Je disais donc un personnage pas comme les autres, et du début jusqu’à la fin. Beaucoup moins de sensualité ici, elle est remplacée par la piété, l’amour des anges qui font leur apparition, des âmes et de la beauté. Pas la beauté qui trompe, satanique, ensorcelle les sens et le corps, mais la pure, l’intellectuelle, celle que l’on retrouve dans l’art et la ferveur religieuse par exemple. Même ce qui est mauvais comme le vampire, créature des ténèbres, peut être bon, peut lutter contre sa nature dans une moindre mesure et possède une âme.

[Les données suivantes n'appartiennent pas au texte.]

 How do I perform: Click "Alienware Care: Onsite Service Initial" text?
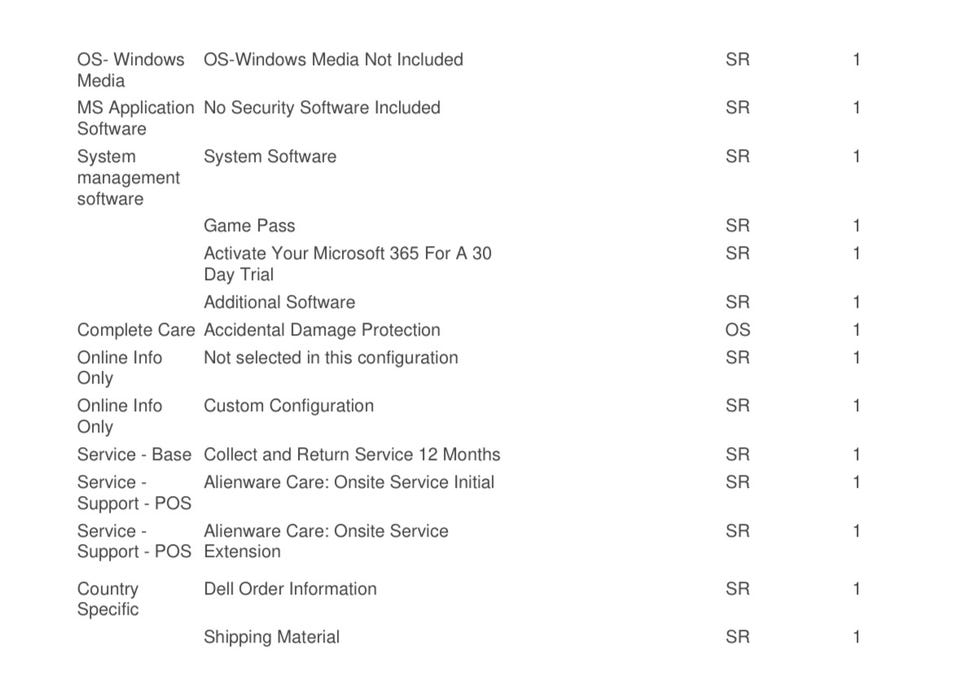(x=348, y=483)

La religion a une grande part ici (même si certaines images religieuses sont perverties comme celle de l’annonciation, où l’ange Gabriel est venu à Marie pour lui annoncer l’arrivée de Jésus). Ce livre n’est pas seulement une histoire de vampire – même s’ils sont partout : le contexte, l’épreuve à affronter pour Vittorio, celle qui prouvera que son âme est pure ou non – mais surtout une histoire qui a pour thème la Beauté, celle que les romantiques voyaient dans le bas, que les religieux voient dans leur croyance et certains dans leurs icônes. La peinture est là, les anges y sont représentés et c’est elle qui leur donne vie.

Il y a une certaine réflexion dans ce livre et un côté intellectuel qui en font son originalité.

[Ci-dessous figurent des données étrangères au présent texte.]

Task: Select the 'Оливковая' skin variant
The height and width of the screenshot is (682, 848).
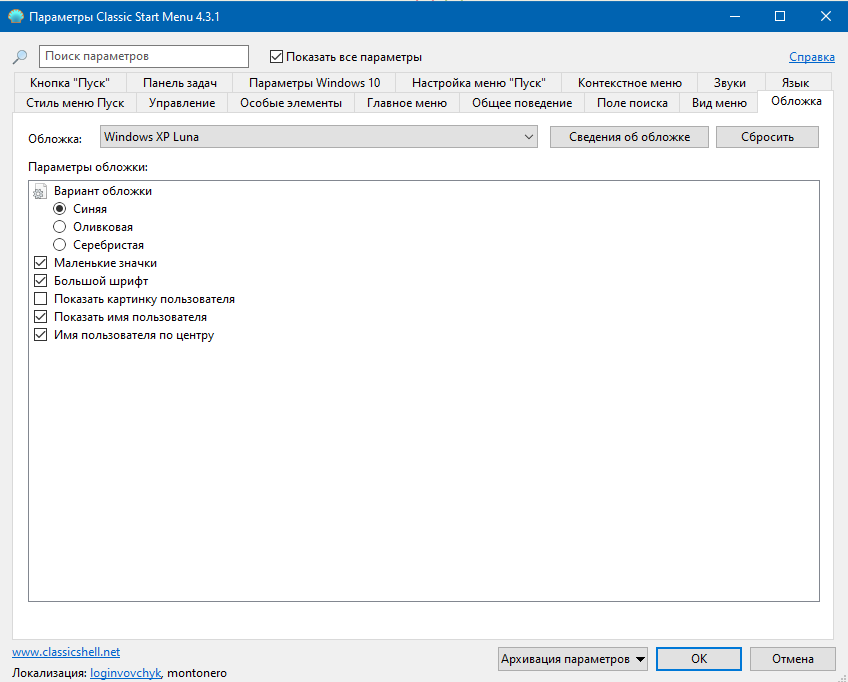Action: 60,227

Un vrai moment de plaisir et une redécouverte.

En règle général ce livre est moins sensuel, avec une écriture construite, un vocabulaire recherché (bravo à l’auteur, et à son traducteur). J’ai beaucoup aimé. Je retrouvais un auteur que j’aimais beaucoup et je me souviens pourquoi. Magique, ensorcelant et même transcendant dans un sens (sa manière de parler des tableaux a trouvé en moi un cœur ouvert pour avoir déjà ressenti « le choc esthétique » évoqué par Malraux.)

Un point négatif toutefois : la partie avec les anges, lorsque nous ne savons pas si cela se passe vraiment ou une folie de Vittorio, est un peu… Non pas grotesque, cela n’est pas le bon terme, mais trop gros. C’est ce qui m’a gêné dans l’histoire mais si légèrement que cela ne change rien à mon avis général. Pour ceux qui veulent goûter un autre texte, une autre manière d’aborder les vampires, allez-y !

Marion L.

(Je ne donne plus mes lectures dans un ordre chronologique à cause des trois-quatre ans de retard et des centaines de livres lus qui attendent d'être présentés.)